* _DATA EXTRACT_
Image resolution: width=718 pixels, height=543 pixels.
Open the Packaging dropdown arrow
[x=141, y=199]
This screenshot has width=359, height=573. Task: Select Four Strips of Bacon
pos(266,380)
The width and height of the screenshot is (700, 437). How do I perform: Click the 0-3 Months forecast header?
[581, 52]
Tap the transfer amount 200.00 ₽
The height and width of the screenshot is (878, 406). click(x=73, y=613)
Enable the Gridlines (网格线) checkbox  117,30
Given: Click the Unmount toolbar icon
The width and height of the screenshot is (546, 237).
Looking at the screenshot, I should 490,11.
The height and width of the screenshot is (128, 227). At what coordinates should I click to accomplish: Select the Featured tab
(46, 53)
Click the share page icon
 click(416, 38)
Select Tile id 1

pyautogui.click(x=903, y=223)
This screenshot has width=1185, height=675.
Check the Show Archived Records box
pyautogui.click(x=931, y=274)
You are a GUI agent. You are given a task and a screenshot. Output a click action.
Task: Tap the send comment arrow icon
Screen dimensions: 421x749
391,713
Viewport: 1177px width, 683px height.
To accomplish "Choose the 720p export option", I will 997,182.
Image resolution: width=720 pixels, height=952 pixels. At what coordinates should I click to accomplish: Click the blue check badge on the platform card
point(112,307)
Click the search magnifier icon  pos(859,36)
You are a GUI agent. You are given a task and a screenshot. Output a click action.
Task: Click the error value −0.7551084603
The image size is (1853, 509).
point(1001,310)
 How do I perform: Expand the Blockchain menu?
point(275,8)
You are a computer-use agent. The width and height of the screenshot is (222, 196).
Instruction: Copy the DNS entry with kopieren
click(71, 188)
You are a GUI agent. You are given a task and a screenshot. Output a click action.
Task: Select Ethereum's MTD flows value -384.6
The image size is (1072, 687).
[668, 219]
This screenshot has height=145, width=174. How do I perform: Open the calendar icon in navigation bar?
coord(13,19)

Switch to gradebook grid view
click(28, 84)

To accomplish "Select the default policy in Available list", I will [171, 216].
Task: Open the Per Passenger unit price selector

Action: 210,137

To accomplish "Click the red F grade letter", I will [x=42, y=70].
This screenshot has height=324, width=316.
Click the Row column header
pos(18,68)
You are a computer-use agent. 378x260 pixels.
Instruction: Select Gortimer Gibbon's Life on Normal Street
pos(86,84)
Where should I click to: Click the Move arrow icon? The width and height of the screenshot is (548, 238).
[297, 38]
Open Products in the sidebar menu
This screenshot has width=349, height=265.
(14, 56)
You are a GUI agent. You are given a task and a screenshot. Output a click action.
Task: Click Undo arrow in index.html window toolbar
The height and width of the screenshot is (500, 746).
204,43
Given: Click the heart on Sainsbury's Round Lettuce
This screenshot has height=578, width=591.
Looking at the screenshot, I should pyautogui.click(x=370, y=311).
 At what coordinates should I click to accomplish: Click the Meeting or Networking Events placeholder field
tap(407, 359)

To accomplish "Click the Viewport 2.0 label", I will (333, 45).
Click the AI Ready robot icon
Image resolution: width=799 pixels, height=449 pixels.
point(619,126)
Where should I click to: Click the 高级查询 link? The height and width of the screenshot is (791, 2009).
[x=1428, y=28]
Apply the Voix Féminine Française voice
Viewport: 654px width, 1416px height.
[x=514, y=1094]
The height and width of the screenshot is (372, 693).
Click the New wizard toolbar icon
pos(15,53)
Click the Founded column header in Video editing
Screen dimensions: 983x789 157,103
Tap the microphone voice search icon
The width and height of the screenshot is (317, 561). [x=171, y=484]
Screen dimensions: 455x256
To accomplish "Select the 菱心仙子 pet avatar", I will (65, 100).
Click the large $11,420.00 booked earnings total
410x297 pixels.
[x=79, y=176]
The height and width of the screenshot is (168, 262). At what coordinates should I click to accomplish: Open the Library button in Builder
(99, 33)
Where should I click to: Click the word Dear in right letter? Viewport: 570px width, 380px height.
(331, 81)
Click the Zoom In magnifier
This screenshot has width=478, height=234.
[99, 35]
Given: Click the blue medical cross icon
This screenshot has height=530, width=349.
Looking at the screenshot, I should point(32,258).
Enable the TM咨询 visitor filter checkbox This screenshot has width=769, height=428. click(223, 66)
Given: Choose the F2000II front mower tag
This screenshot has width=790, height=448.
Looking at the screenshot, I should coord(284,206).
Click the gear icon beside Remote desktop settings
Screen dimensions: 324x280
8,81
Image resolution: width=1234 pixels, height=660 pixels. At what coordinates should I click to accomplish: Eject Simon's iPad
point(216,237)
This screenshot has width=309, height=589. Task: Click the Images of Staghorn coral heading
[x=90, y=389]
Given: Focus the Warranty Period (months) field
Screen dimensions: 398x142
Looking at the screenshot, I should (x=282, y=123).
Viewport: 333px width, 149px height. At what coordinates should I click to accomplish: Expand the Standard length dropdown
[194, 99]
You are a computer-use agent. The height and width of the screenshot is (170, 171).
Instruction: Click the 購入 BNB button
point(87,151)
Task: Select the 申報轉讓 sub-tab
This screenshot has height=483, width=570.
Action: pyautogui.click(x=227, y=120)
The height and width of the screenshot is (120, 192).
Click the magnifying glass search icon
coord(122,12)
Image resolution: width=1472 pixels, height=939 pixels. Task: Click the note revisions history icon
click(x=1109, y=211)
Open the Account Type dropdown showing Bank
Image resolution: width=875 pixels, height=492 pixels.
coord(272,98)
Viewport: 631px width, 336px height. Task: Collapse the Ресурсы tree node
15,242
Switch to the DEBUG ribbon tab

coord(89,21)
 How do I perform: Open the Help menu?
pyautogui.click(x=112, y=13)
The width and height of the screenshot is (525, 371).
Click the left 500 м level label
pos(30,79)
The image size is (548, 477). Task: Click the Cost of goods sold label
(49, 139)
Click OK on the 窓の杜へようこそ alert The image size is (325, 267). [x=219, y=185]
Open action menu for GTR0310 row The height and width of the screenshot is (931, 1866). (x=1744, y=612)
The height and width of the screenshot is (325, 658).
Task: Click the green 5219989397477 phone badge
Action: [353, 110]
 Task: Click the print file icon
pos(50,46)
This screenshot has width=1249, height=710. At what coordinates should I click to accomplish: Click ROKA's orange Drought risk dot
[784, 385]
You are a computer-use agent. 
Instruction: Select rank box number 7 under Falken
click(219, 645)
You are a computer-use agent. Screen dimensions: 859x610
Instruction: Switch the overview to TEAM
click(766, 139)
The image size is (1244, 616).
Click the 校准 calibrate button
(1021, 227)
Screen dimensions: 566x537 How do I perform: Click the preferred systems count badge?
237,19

* _WHAT TO DO_
Take each line of the material above that holds the string "will" and copy it.

* _THE COMPLETED TASK_
To accomplish "Choose the 720p export option", I will 997,182.
To accomplish "Select the default policy in Available list", I will [171, 216].
To accomplish "Click the red F grade letter", I will [x=42, y=70].
To accomplish "Click the Viewport 2.0 label", I will (333, 45).
To accomplish "Select the 菱心仙子 pet avatar", I will (65, 100).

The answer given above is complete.